NEW YORK (TheStreet) -- St. Jude Medical  (STJ) was downgraded to "market perform" from "outperform" at Leerink on Monday morning. 

Additionally, the firm lowered the St. Paul, MN-based global medical device company's price target to $80 from $85. 

The downgrade and price change are the result of St. Jude's pending acquisition by Abbott Laboratories (ABT), a Chicago-based American worldwide healthcare company, which the firm believes will close. 

St. Jude is a "growth asset" for Abbott that will allow it to "more aggressively compete at the hospital level" over Medtronic (MDT) or Johnson & Johnson (JNJ), according to Leerink. 

Additionally, the acquisition will have an immediate positive affect on St. Jude's EPS and will drive sales and growth in 2017 and beyond, the firm said. 

Leerink does not expect a competitive bid.

Shares of St. Jude Medical are up by 0.34% to $80.85 in late-morning trading. 
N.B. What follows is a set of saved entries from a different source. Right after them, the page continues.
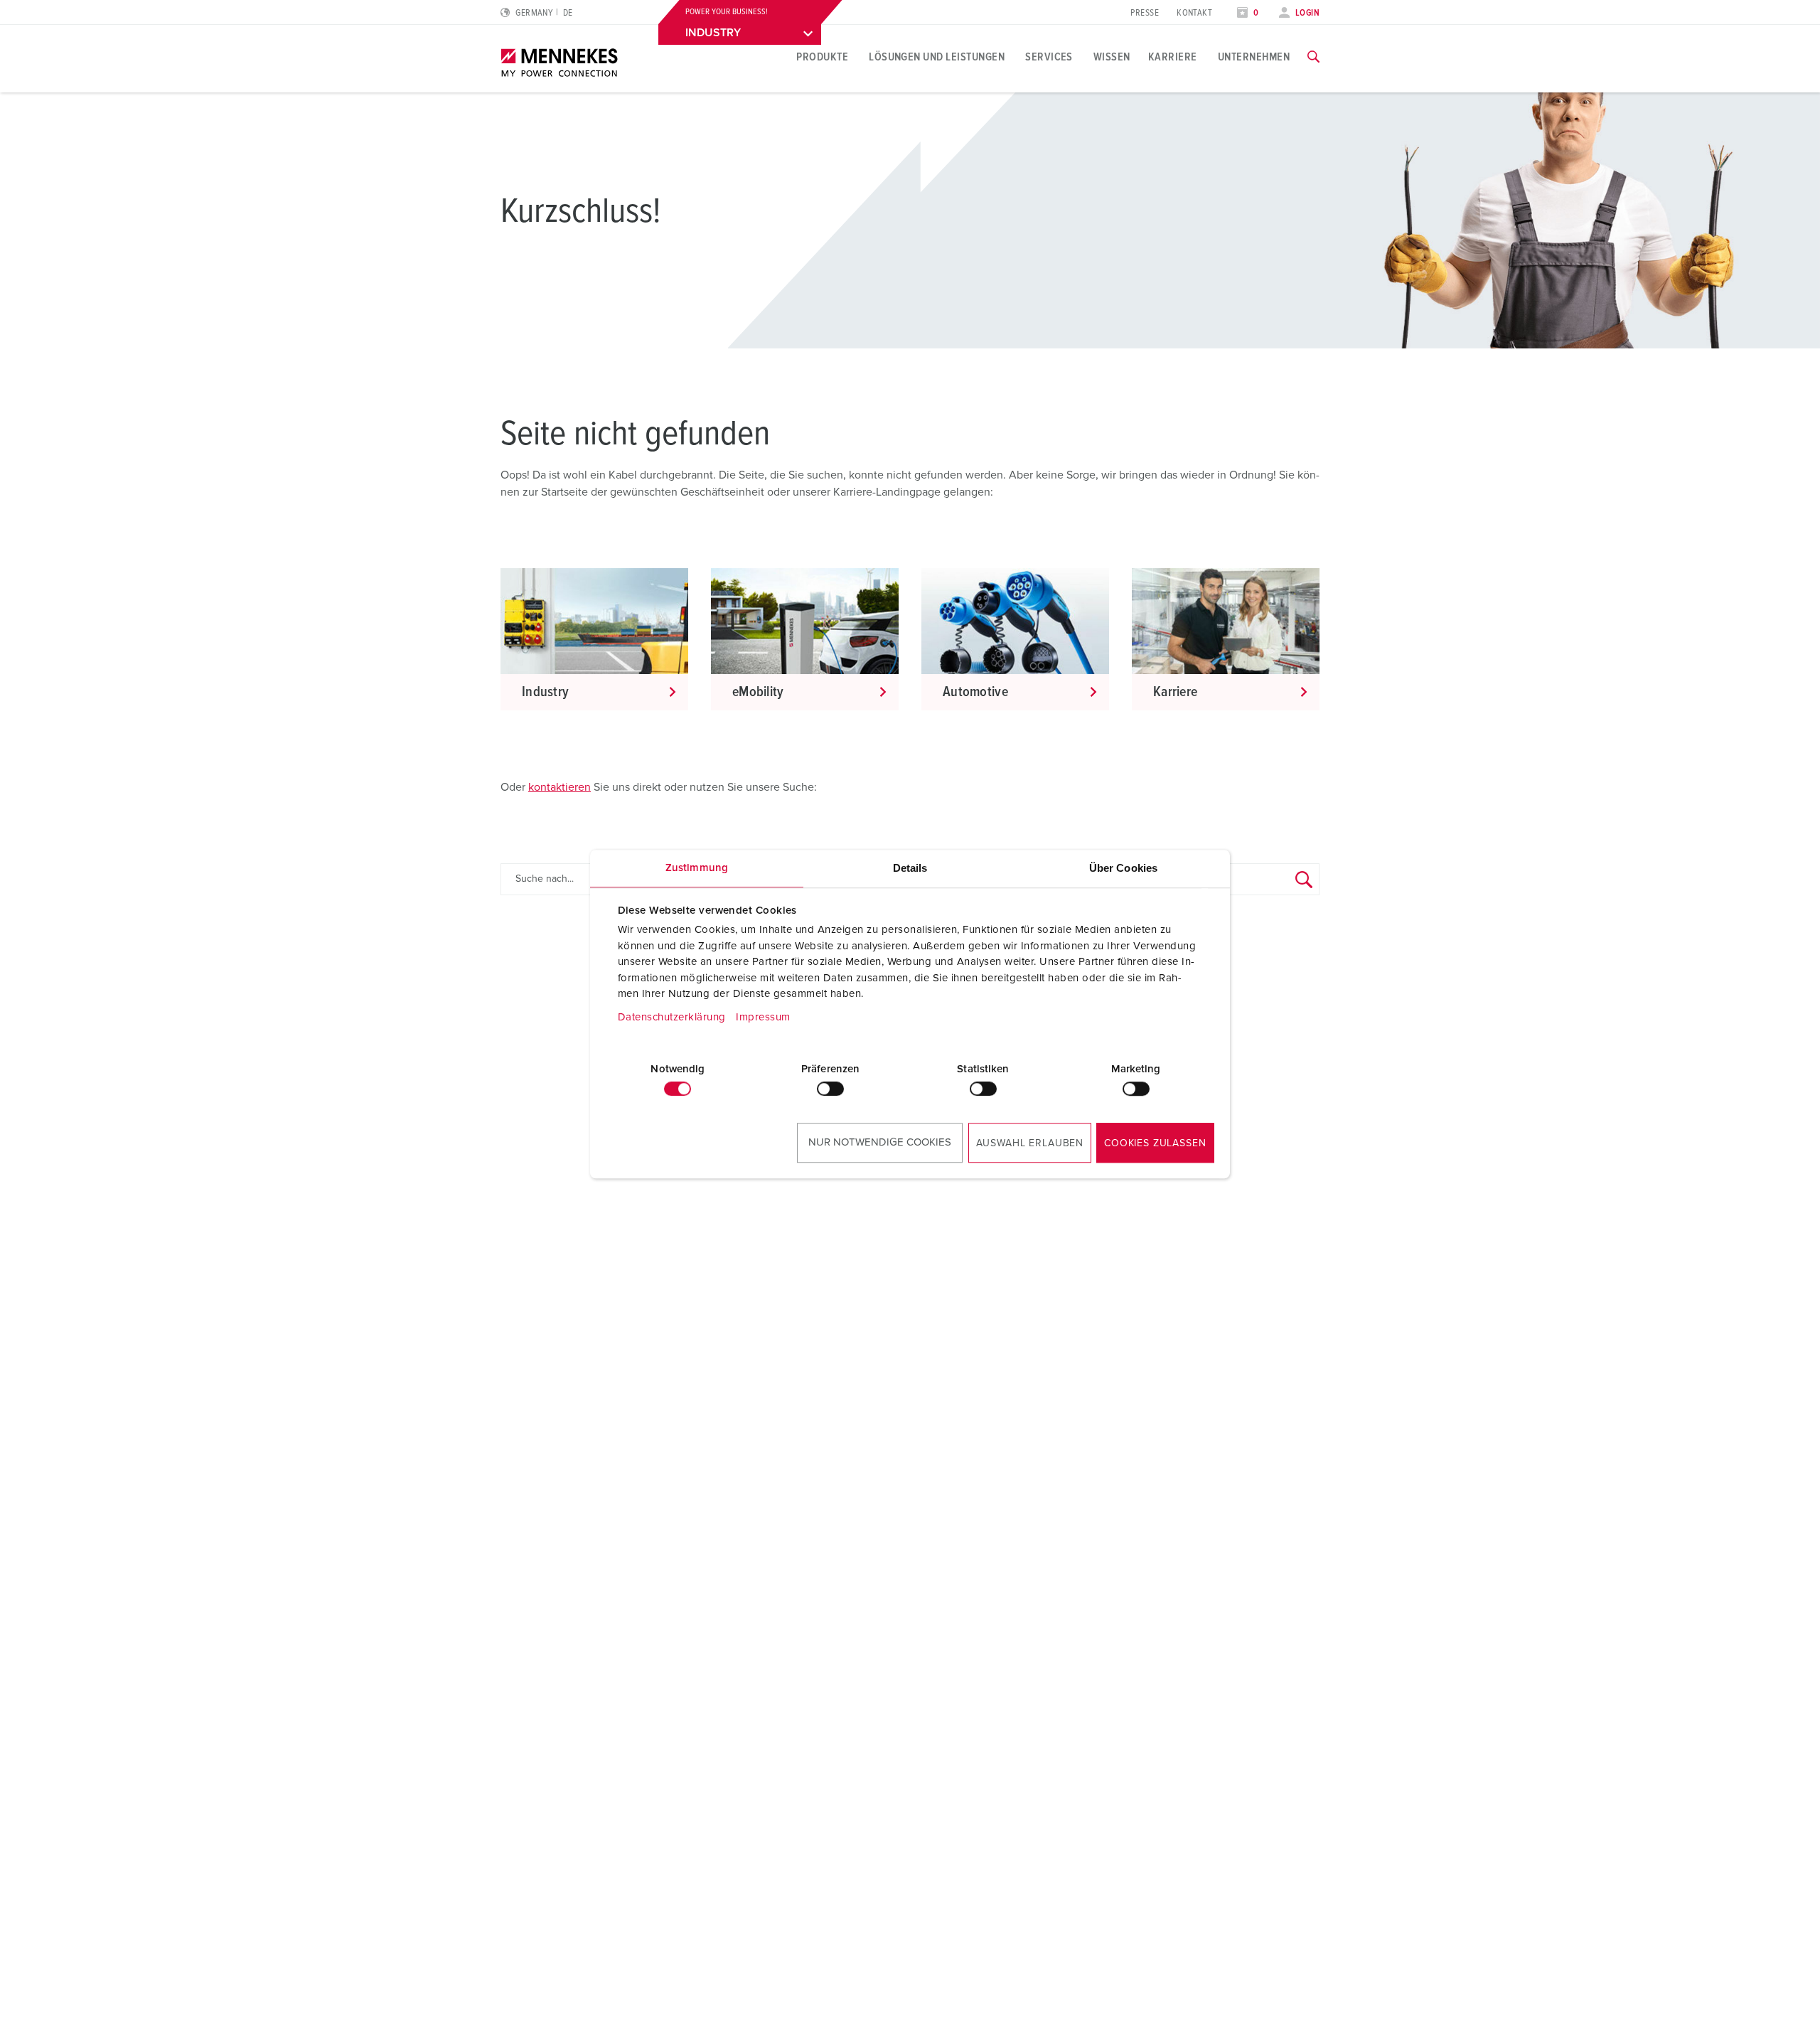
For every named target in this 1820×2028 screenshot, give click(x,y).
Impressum (763, 1017)
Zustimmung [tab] (696, 868)
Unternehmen (1254, 57)
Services (1049, 57)
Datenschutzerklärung (672, 1017)
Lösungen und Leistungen (937, 57)
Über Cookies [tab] (1123, 868)
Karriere (1172, 57)
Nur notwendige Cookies (879, 1142)
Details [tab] (910, 868)
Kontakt (1194, 13)
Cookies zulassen (1155, 1143)
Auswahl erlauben (1029, 1143)
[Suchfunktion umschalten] (1313, 57)
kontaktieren (559, 787)
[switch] (830, 1089)
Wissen (1111, 57)
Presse (1144, 13)
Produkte (822, 57)
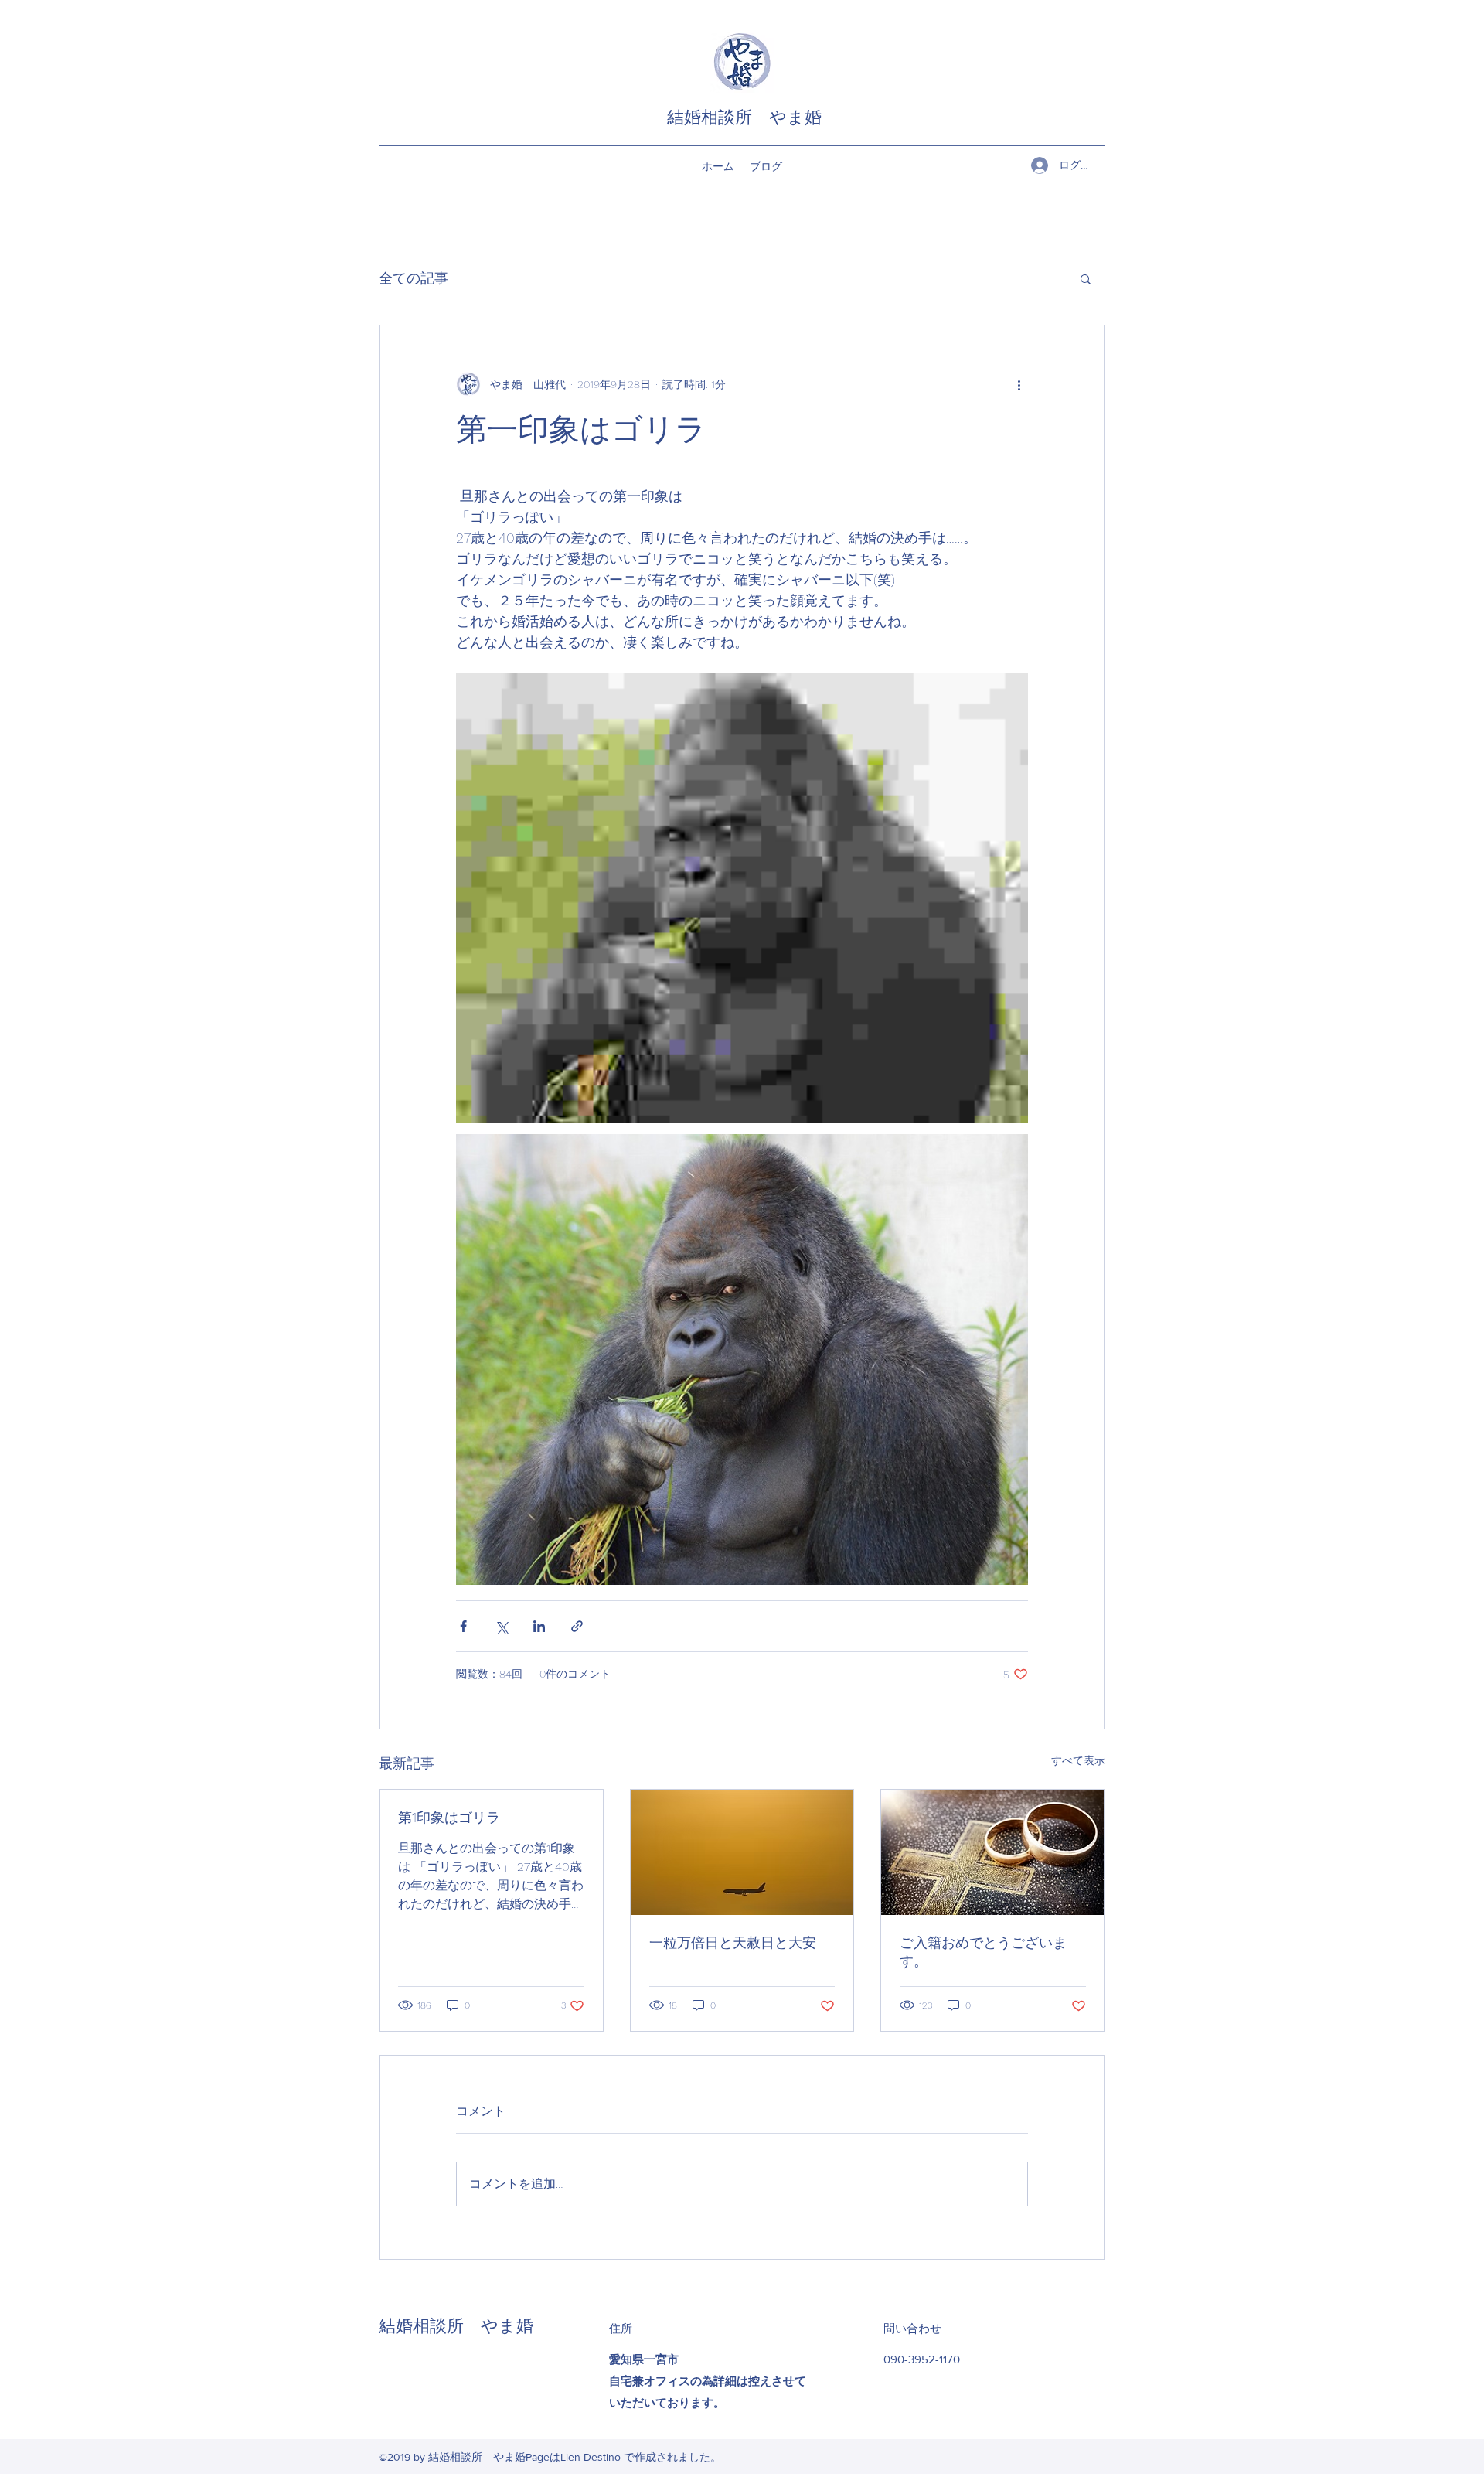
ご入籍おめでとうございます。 (983, 1951)
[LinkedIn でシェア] (539, 1626)
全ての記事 (413, 278)
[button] (1085, 278)
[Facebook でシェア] (463, 1626)
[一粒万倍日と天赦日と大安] (742, 1852)
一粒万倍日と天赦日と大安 (732, 1942)
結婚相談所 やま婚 (744, 117)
Separately, TheStreet Ratings objectively rated this stock according to its "risk-adjusted" total return prospect over a 12-month investment horizon. Not based on the news in any given day, the rating may differ from Jim Cramer's view or that of this articles's author. TheStreet Ratings has this to say about the recommendation:

We rate ST JUDE MEDICAL INC as a Buy with a ratings score of B. This is driven by several positive factors, which we believe should have a greater impact than any weaknesses, and should give investors a better performance opportunity than most stocks we cover. The company's strengths can be seen in multiple areas, such as its revenue growth, solid stock price performance, expanding profit margins and notable return on equity. We feel its strengths outweigh the fact that the company has had sub par growth in net income.